--- START ---
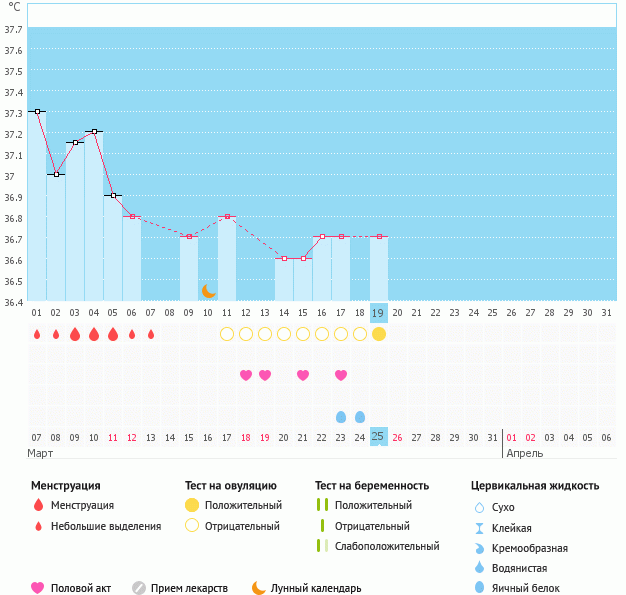The height and width of the screenshot is (595, 626).
Task: Select the highlighted cycle day 19 on axis
Action: point(378,313)
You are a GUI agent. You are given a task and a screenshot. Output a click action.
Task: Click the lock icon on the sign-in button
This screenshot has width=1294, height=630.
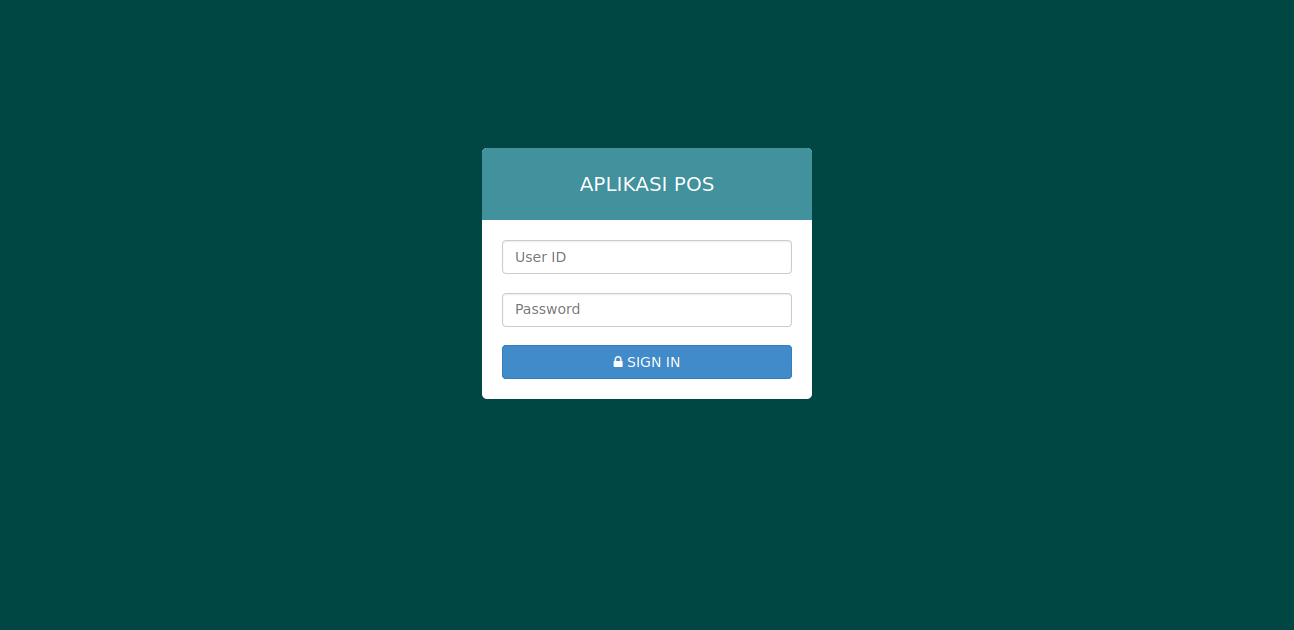[x=618, y=362]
--- END ---
Problem:
Can you reproduce every line of the records above word for word, leaving out the pictures?

The answer:
The height and width of the screenshot is (595, 626).
Task: Select the highlighted cycle day 19 on axis
Action: point(378,313)
You are a GUI agent. You are given a task and a screenshot. Output a click action.
Task: Click the lock icon on the sign-in button
This screenshot has width=1294, height=630.
[x=618, y=362]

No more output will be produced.